Exercise and the Mitochondrial Disease Patient -- 2015 UMDF Symposium.
Mark Tarnopolsky, MD, PhD, FRDP(C), is the Clinical and Research Director of the Corkins/Lammert Family Neuromuscular and Neurometabolic Clinic at McMaster University. He holds an endowed chair at McMaster Children’s Hospital and Hamilton Health Sciences Foundation in Neuromuscular Diseases and is a Professor of Pediatrics and Medicine. He was co-founder of Life Science Nutritionals (LSN) and Chief Scientific Officer for LSN from 2006-2015. He is the founder (2015) and current president and CEO of Exerkine Corporation. He has received the Dr.
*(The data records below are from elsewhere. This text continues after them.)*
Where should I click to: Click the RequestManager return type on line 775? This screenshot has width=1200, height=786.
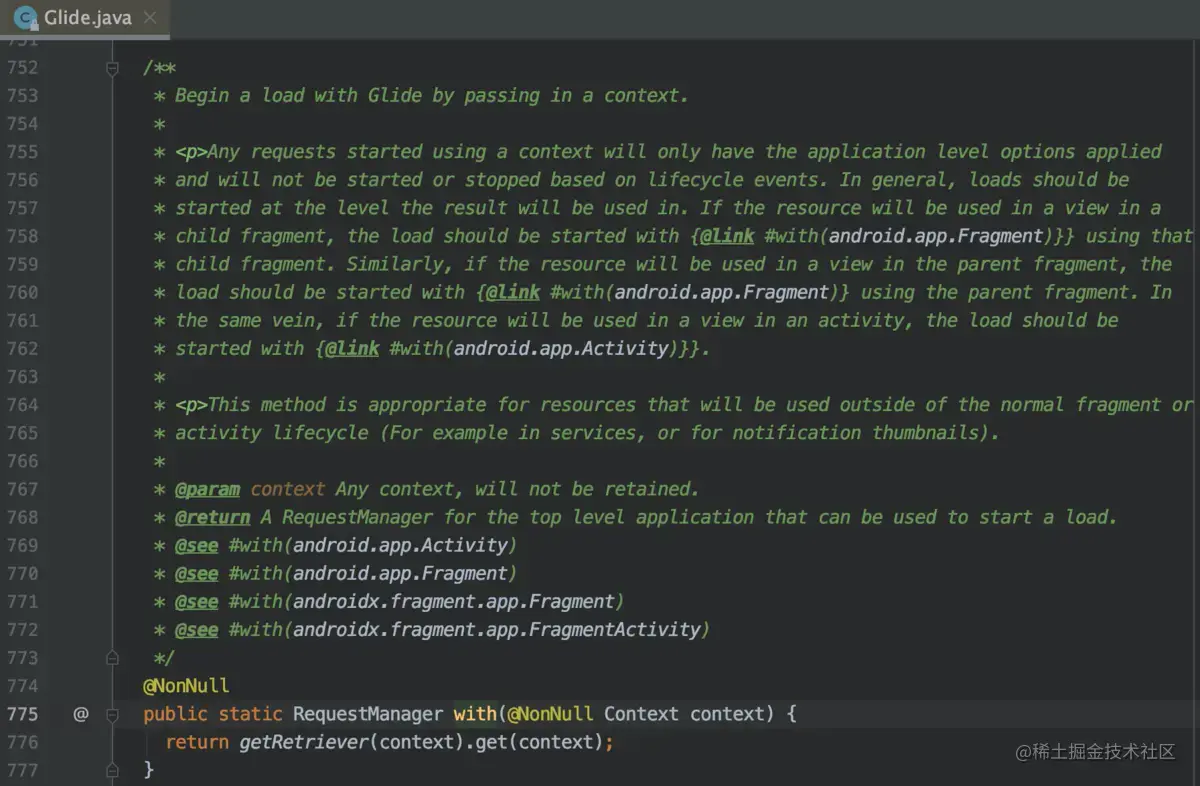point(367,714)
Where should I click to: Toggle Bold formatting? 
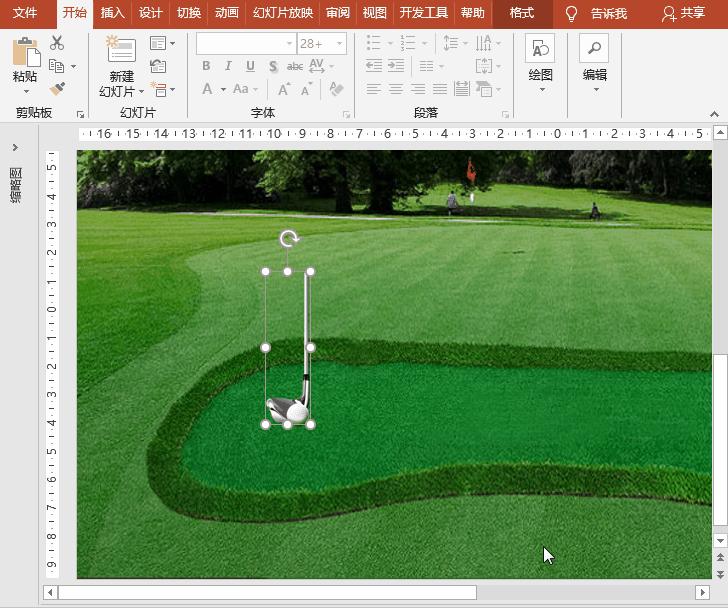click(206, 66)
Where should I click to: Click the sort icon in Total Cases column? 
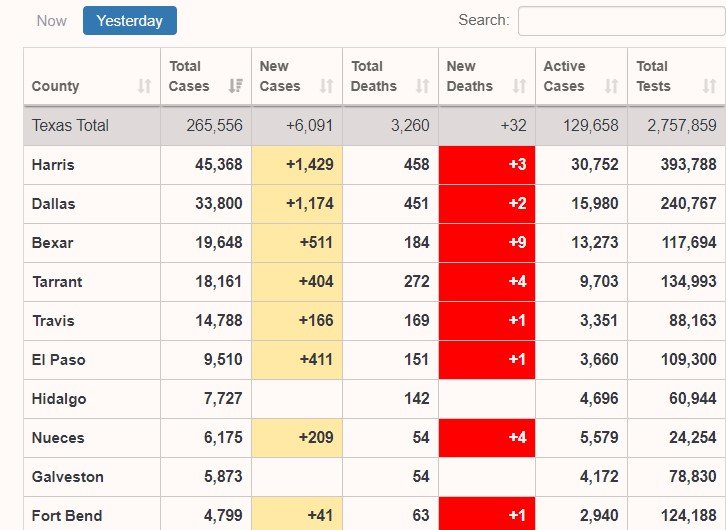[236, 86]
David Green Award from the Muscular Dystrophy Association in 2005, the Barsky Lectureship for Excellence in Mitochondrial Medicine in 2007 and the honor award from the Canadian Society for Exercise Physiology 2008, the McMaster Distinguished Alumni Award for Science in 2012, and the International Biochemistry of Exercise Honor Award in 2015. His research focuses on nutritional, exercise, pharmacological, and genetic therapies for neurometabolic (primarily mitochondrial), neuromuscular, and neurogenetic disorders as well as diseases associated with aging. He has authored or coauthored more than 400 scientific articles and many book chapters and abstracts. He has also lectured widely in the area of neurology (neuromuscular and neurometabolic disorders), aging, and exercise physiology. He has served on several editorial and scientific boards (UMDF, MSSE, Mitochondrion, PLOS ONE, Barth Foundation) and has been on Grant Selection Committees for NSERC (Animal Biology, 2003-2006, Chair, 2006), CIHR Biology of Aging Committee (2006), CIHR Movement Committee (2012, 2013, 2015), and Chair of the Emerging Team Grant: Mobility in Aging (2007).